Text shown:
ITAT Surat Held that Central Board of Direct Tax (CBDT) in its Circular No.3 of 2017, on the issue of cash deposit during demonetization directed to accept the cash deposit up to Rs.2,50,000/-. Thus, addition u/s. 69A reduced by Rs. 2,50,000/- and added the balanced amount.

Facts- The case of the assessee was selected for scrutiny for the reasons of cash deposit during the demonetization. During assessment, AO noted that assessee have made cash deposit of Rs.10,50,000/- in his bank account. AO treated the entire cash deposit as unexplained money and u/s 69A of the Act and taxed the same u/s. 115BBE, in the assessment order dated 08.12.2019 passed u/s 143(3) of the Act.

CIT(A) held that since the assessee failed to substantiate the source of cash deposit, thus, it was a fit case for making addition of Rs.10,50,000/-. CIT(A) further held that on perusal of computation of income, the assessed income is of Rs.15,94,360/. However, the calculation of tax contains certain errors. Thus, AO was directed to make fresh calculation of tax. However, no specific finding in taxing the addition at enhanced rate was given. Further aggrieved, the assessee has filed present appeal before Tribunal.

Conclusion- Held that Central Board of Direct Tax (CBDT) in its Circular No.3 of 2017, on the issue of cash deposit during demonetization directed to accept the cash deposit up to Rs.2,50,000/-. Thus, keeping in view the CBDT Instruction, out of total addition of Rs.10,50,000/-, Rs.2,50,000/-is allowed. Further, keeping in view that assessee is regularly filing return of income and shown gross total income of more than Rs.6,00,000/- in proceeding assessment years and the income from other sources on account of brokerage income is accepted. Therefore, the assessee is also given benefit of availability of Rs.1,50,00/-, thus, out of total addition of Rs. 10.50 lacs, Rs.4.00 lacs is deleted and remaining Rs.6,50,000/- is sustained.

Data lines:
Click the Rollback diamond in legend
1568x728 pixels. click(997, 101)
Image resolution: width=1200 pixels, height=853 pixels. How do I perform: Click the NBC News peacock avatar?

Required work:
1) In the case summary, why was Rs.2,50,000 of the cash deposit addition allowed? Answer in one to three sentences.
2) From the case summary, write out the part starting with "ITAT Surat Held" and going on through "of the Act.".

Expected results:
1) Rs.2,50,000 was allowed because the Central Board of Direct Tax (CBDT), in its Circular No.3 of 2017, directed that cash deposits made during demonetization be accepted up to Rs.2,50,000. Following that instruction, the Tribunal allowed that amount out of the total addition of Rs.10,50,000.

2)
ITAT Surat Held that Central Board of Direct Tax (CBDT) in its Circular No.3 of 2017, on the issue of cash deposit during demonetization directed to accept the cash deposit up to Rs.2,50,000/-. Thus, addition u/s. 69A reduced by Rs. 2,50,000/- and added the balanced amount.

Facts- The case of the assessee was selected for scrutiny for the reasons of cash deposit during the demonetization. During assessment, AO noted that assessee have made cash deposit of Rs.10,50,000/- in his bank account. AO treated the entire cash deposit as unexplained money and u/s 69A of the Act and taxed the same u/s. 115BBE, in the assessment order dated 08.12.2019 passed u/s 143(3) of the Act.